#### Verilen Görev 1:
Alıntıda saat olarak yazılmış bütün zamanları sıralayın.
#### Verilen Görev 2:
Lütfen alıntıda "Ali Sabancı’dan ve" sözlerinden "olmadığını fark ediyorsunuz." sözlerine kadar uzanan kısmı aynen yazın.
#### Verilen Görev 3:
Alıntıya göre KKTC yolculuğu için Pegasus Airlines hangi nedenlerle seçildi?

#### Belge Alıntısı:
# # # # # # #
ANTALYANIN KAHYASI

Bugünkü uçak, nasıl yarın kalkar?

Ufak-tefek, cim bakışlı, her tarafından zeka fışkıran, rahmetli amcası gibi nüktedan o genç girişimciyi uçakların altında, üstünde, kanadında fotoğrafları ile gazetelerde görünce oldukça umutlanmıştım. Bu ufak-tefek adamın koskoca bir havayolu şirketi ile rekabet ederek, neredeyse otobüs fiyatına yolcu taşımasına sevinmiştim de üstelik. Guru duymuştum ayrıca Türkiye’de artık güzel şeyler oluyor diye…

Ali Sabancı’dan ve o’nun kurduğu Pegasus Havayolu şirketinden söz ediyorum.

İşin içine girmeyince ve de uzaktan bakınca gerçeğin pek de öyle olmadığını fark ediyorsunuz.

Neden mi, gelin isterseniz bendimle bir yolculuk edin siz de…

Kızımın mezuniyet töreni için KKTC’ye gittik geçen hafta. KKTC Havayollarının grevde olması ve biraz da THY’na göre ucuzluğu nedeniyle de Pegasus Airlines’i seçtik. Gidişte bir saatlik rötar gündüz saatleri olduğu için bize pek dokunmadı. Ya 20 Hazitan günü 23.55 olarak aldığımız dönüşte neler geldi başımıza, neler.

Akşam saatlerinde Pegasus Hava Yolu şirketinden bir cep mesajı geldi. Özetle gece saat 23.55’deki uçağın bir saat rötarlı olacağı, buna göre hava alanına gelmemiz isteniyordu. Öyle de yaptık. Ancak Havaalanına geldiğimizde rötarın bir saat değil, bir saat 20 dakika olduğunu gördük. Çünkü elektronik yazı tahtasında hareket saatinin saat 01.15 olduğu yazıyordu. Yani sizin anlayacağınız uçak bir ertesi güne kalmıştı. Beklemeye başladık. Saat 01.00 oldu ne uçaktan bir haber var, ne de havaalanı yetkililerinden, ne de bir anons. 200’e yakın yolcu derecesi sıfır civarında olan buz gibi gidiş salonunda bekleşiyoruz. Uykusu gelenler, bütün uyarılara rağmen klimaları kapatmayan Kıbrıslı kardeşlerimiz yüzünden donma tehlikesi geçirmemek için uyuyamıyor bile.
# # # # # # #
#### Sağlanan Veriler:
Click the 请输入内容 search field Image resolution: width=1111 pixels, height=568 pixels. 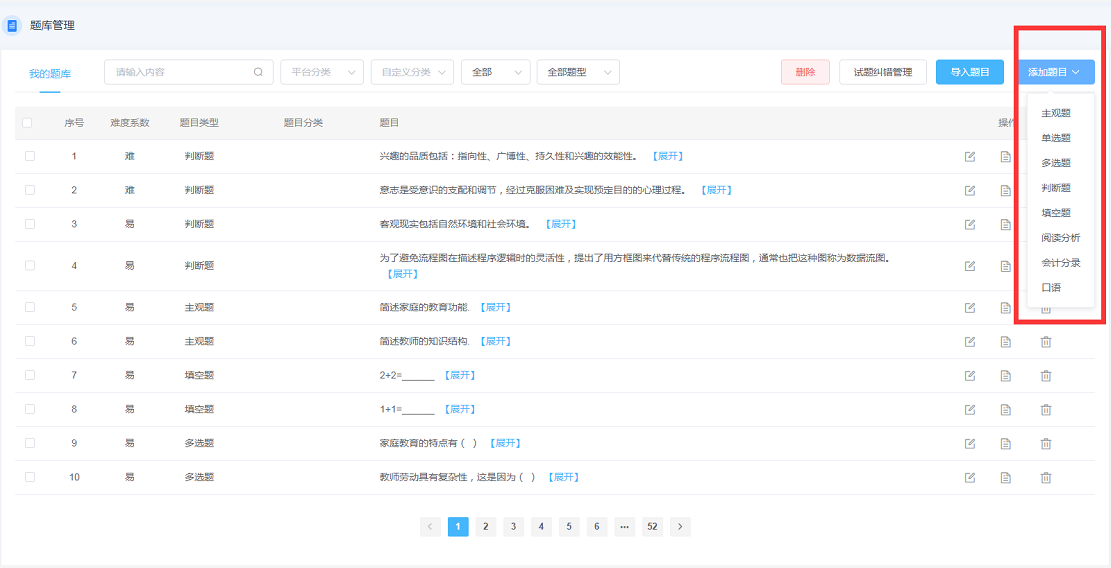click(188, 72)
# # # # # # #
#### Tam Yanıt 1:
23.55, 01.15, 01.00

#### Tam Yanıt 2:
Ali Sabancı’dan ve o’nun kurduğu Pegasus Havayolu şirketinden söz ediyorum.

İşin içine girmeyince ve de uzaktan bakınca gerçeğin pek de öyle olmadığını fark ediyorsunuz.

#### Tam Yanıt 3:
KKTC Havayolları grevde olduğu ve Pegasus, THY'ye göre daha ucuz olduğu için seçildi.